Sie war eine selbstbewusste, unerschrockene, sehr dominante Führungspersönlichkeit, die sich in ihrem Glauben von Gott getragen und gesendet wusste. In diesem Sinne wagte sie es auch häufig, sehr selbstständig Dinge und Projekte anzupacken, ohne dass bereits im Vorfeld alle Hindernisse (vor allem auch finanzieller Art) geklärt gewesen wären. Für die Missionsbehörde in Deutschland, die die inhaltliche und finanzielle Verantwortung für ihre Arbeit hatte, was das nicht immer leicht. Auch in gesundheitlichen und politischen Krisen ließ sie sich nicht ermutigen. Das große Gottvertrauen und die Schaffenskraft von Hildegard Grams vermochte die anderen Mitarbeitenden mitzureißen. So schrieb sie einmal: „Von Tag zu Tag werden uns die Mittel geschenkt, die zur Aufrechterhaltung des Werkes nötig sind, und das ist nicht immer eine leichte Sache. Wie oft sind uns unsere Kinder eine Inspiration, wie sie so einfach froh in den Tag hineinleben, einfach vertrauen, dass für sie gesorgt wird. Und in ihrem kindlichen Glauben werden sie auch nicht enttäuscht. Das haben wir ja auch immer wieder erfahren.“

Ein wenig stolz war sie darauf, in Indien manchmal mit Indhira Ghandi verwechselt zu werden. Für eine Frau ihrer Zeit hatte sie ein sehr großes Selbstbewusstsein und „stand ihren Mann“. Sie war ein lebendiges Zeugnis dafür, was der Glaube vermag und welche Kraft die Gewissheit geben kann, von Gott gesandt und berufen zu sein.
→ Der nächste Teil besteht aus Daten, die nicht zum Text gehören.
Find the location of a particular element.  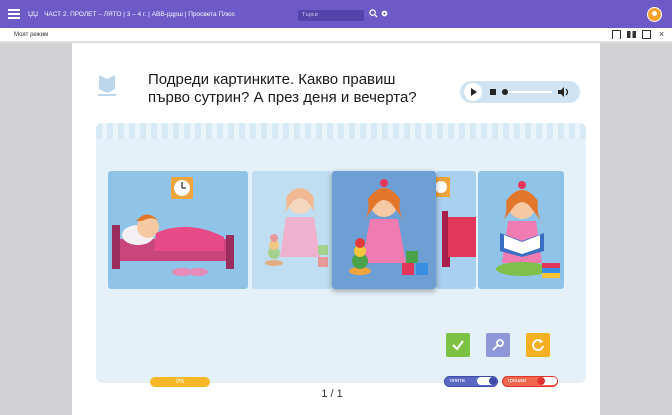

audio-player is located at coordinates (520, 92).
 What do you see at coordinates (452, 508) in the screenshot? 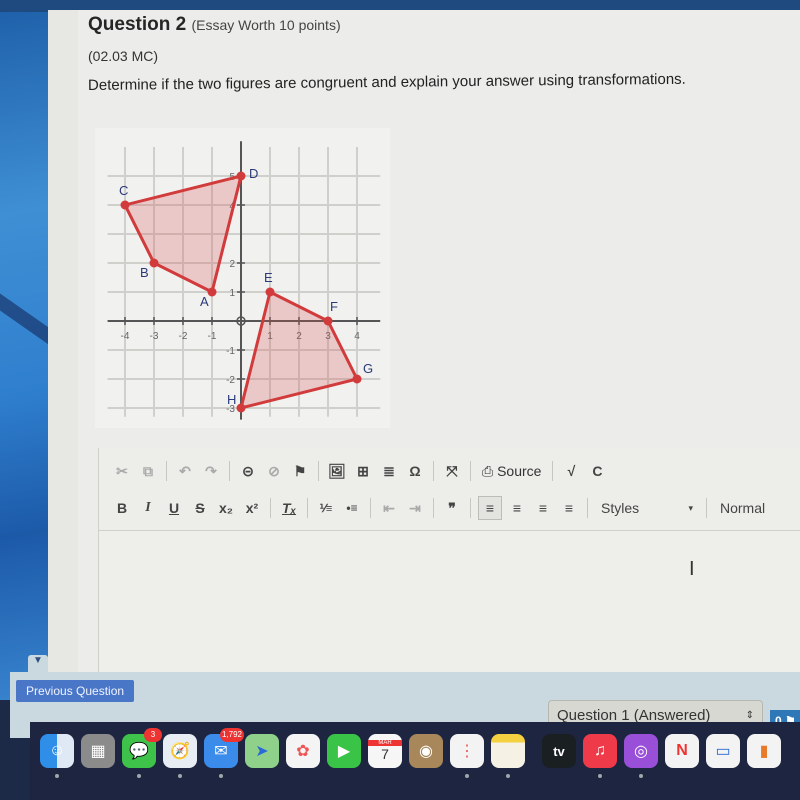
I see `blockquote-button: ❞` at bounding box center [452, 508].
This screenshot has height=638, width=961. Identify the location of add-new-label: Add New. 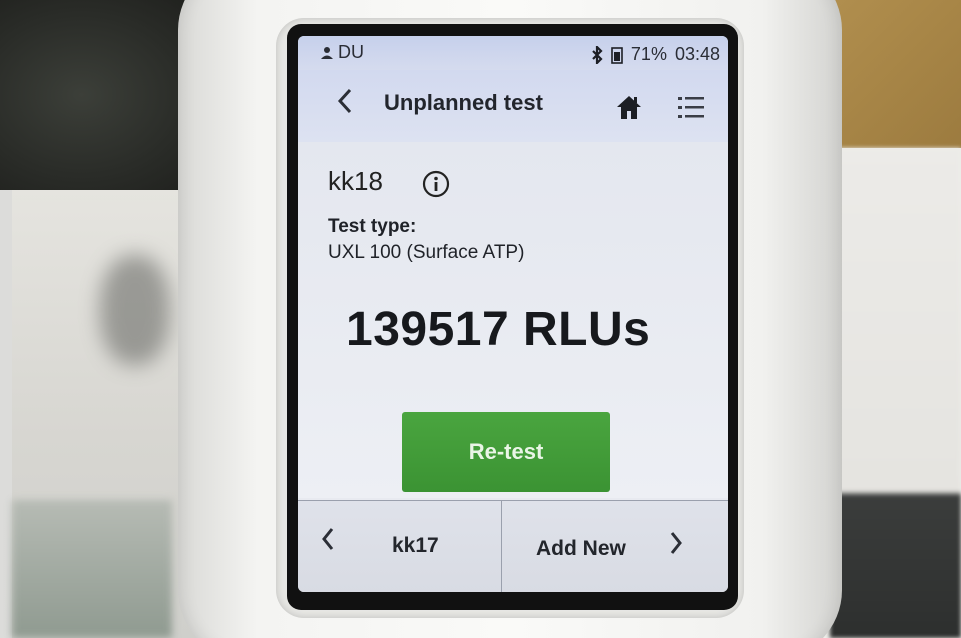
(581, 548).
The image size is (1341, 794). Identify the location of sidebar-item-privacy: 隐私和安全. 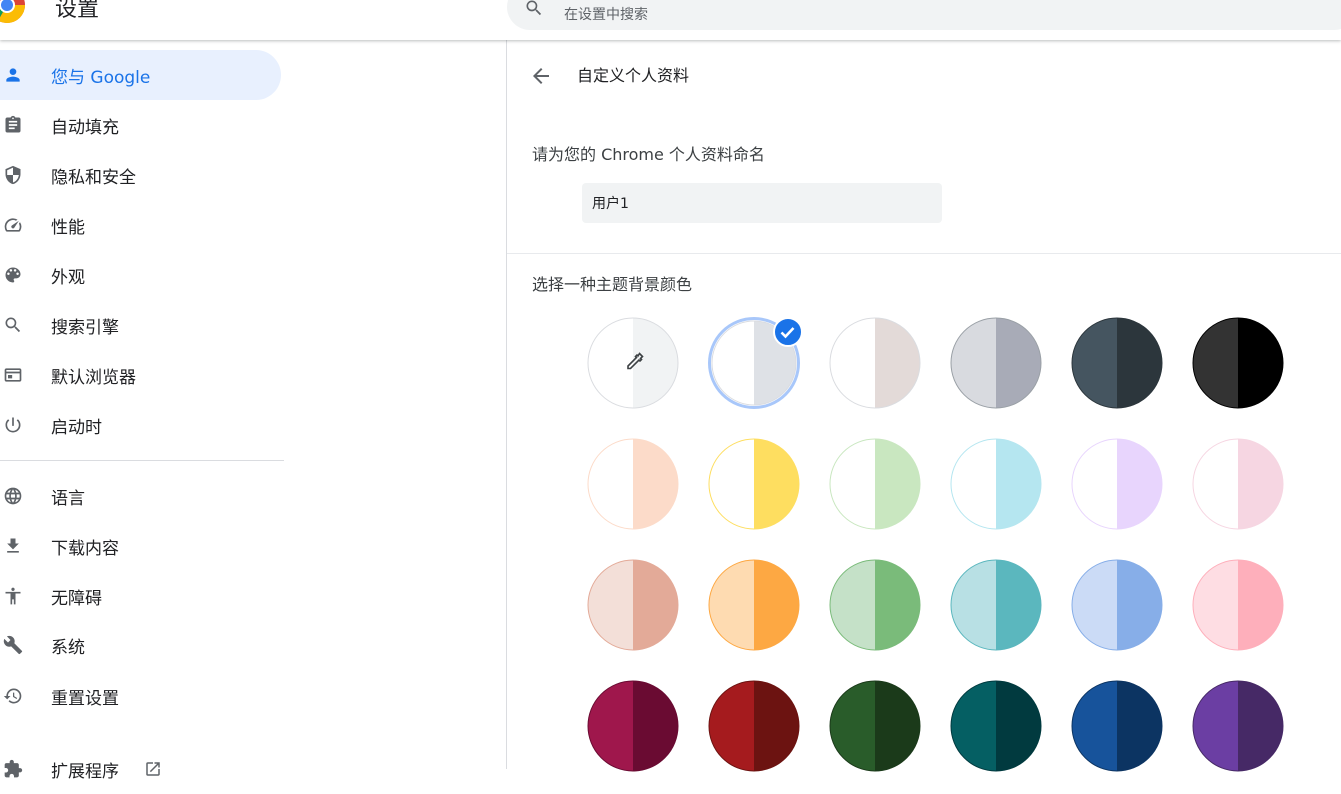
(140, 175).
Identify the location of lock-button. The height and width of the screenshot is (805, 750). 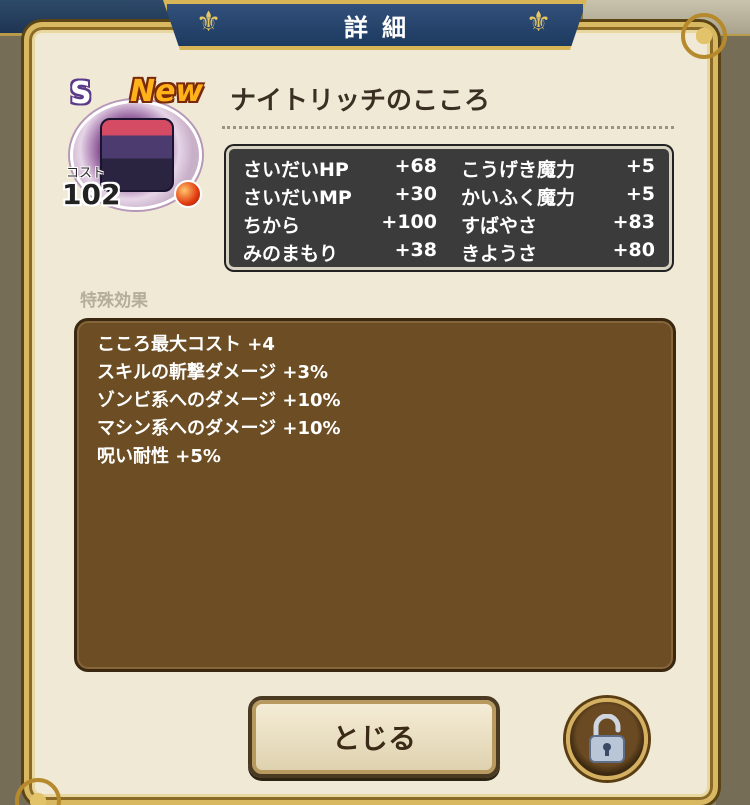
(607, 739).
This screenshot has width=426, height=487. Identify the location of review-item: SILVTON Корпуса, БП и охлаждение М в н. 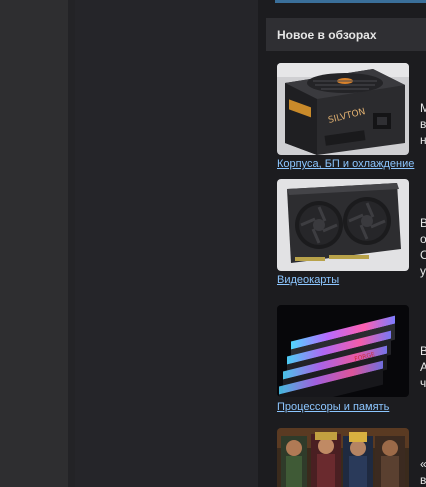
(352, 121).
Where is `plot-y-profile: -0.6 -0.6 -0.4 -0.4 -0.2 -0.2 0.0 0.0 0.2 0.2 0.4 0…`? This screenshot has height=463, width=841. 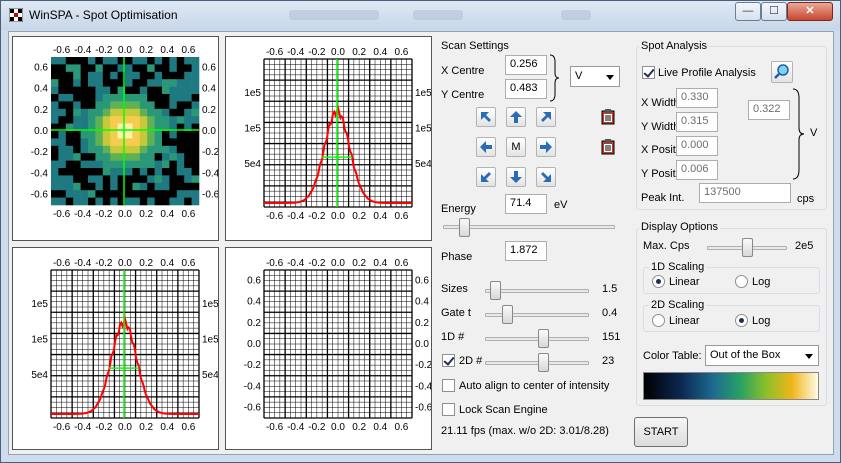
plot-y-profile: -0.6 -0.6 -0.4 -0.4 -0.2 -0.2 0.0 0.0 0.2 0.2 0.4 0… is located at coordinates (116, 348).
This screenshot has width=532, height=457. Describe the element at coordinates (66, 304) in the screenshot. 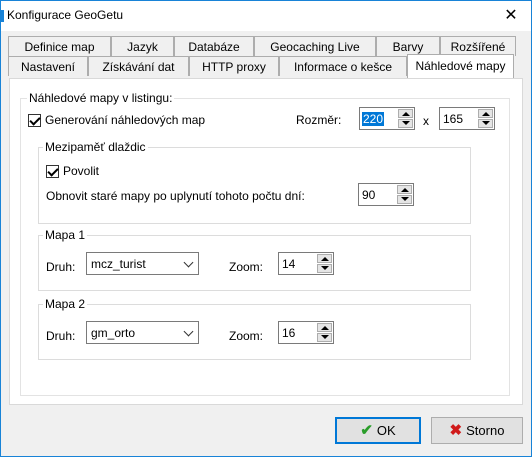

I see `map2-group-title: Mapa 2` at that location.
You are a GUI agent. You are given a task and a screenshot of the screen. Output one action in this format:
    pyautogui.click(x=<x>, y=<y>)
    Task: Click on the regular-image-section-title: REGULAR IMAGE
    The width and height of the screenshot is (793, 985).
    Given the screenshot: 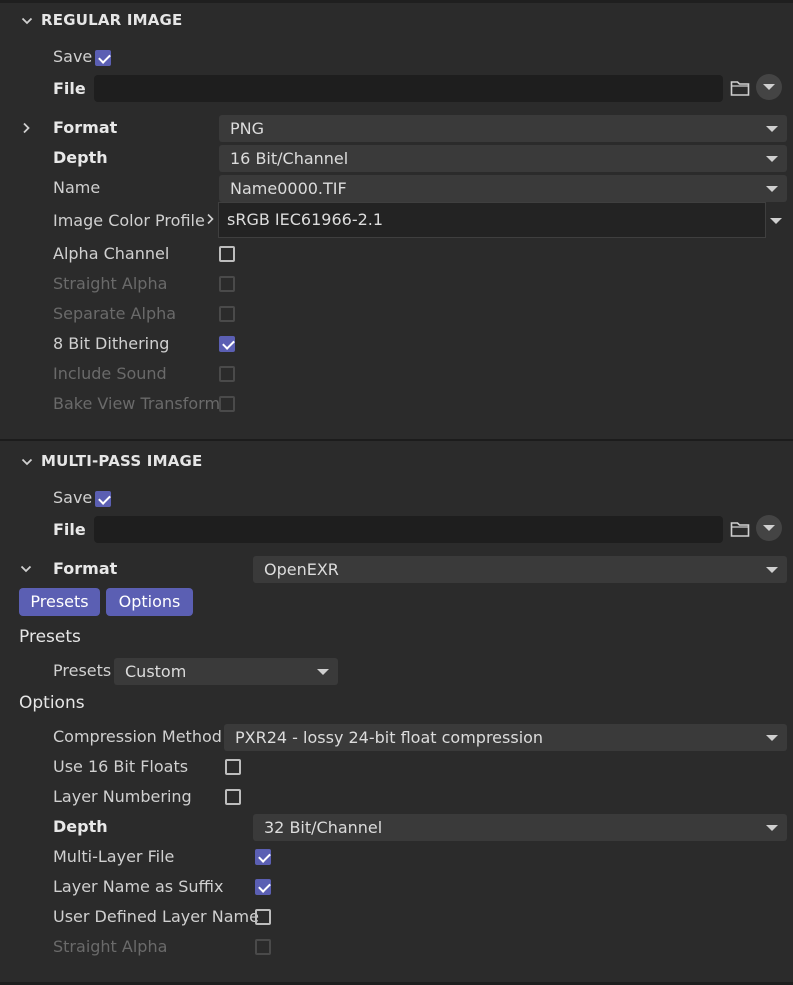 What is the action you would take?
    pyautogui.click(x=112, y=20)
(Die Biographie – auf dem Umschlagfoto trägt Hildegard Grams das Bundesverdienstkreuz, das sie 1982 erhielt. Ulrike Voigt: Hildegard Grams – Ein Leben für Indien. Stuttgart/ Göttingen 2004/2006)

Zum Weiterlesen

Frauenwerk der Evangelisch-methodistischen Kirche (Hrsg.): Mit Weisheit, Witz und Widerstand. Die Geschichte(n) von Frauen in der Evangelisch-methodistischen Kirche, Stuttgart 2003 [bes. S. 283ff.].

P. Lange/T. Steinbacher (Hrsg.): 125 Jahre Methodistische Gemeinde in Friedrichshain. Eine Chronik zum Gemeindejubiläum 2013 [Berlin 2013], Teil 1, [S. 12f.], Teil 2, [S. 8, 10f.].

S. Mohansingh u.a.: (Art.) „India“, in: The Encyclopedia of World Methodism I, Nashville 1974, 1202-1209.

K. Steckel/ C. E. Sommer (Hrsg.): Geschichte der Evangelisch-methodistischen Kirche. Weg, Wesen und Auftrag des Methodismus unter besonderer Berücksichtigung der deutschsprachigen Länder Europas, Stuttgart 1982 [Neuauflage 2008].

U. Voigt: Hildegard Grams – Ein Leben für Indien, Stuttgart 2005 [2. Aufl., Göttingen 2006].

U. Voigt: (Art.) „Hildegard Grams“, in: BBKL 28 (Biographisch-bibliographisches Kirchenlexikon), Göttingen 2007, Sp. 679-686.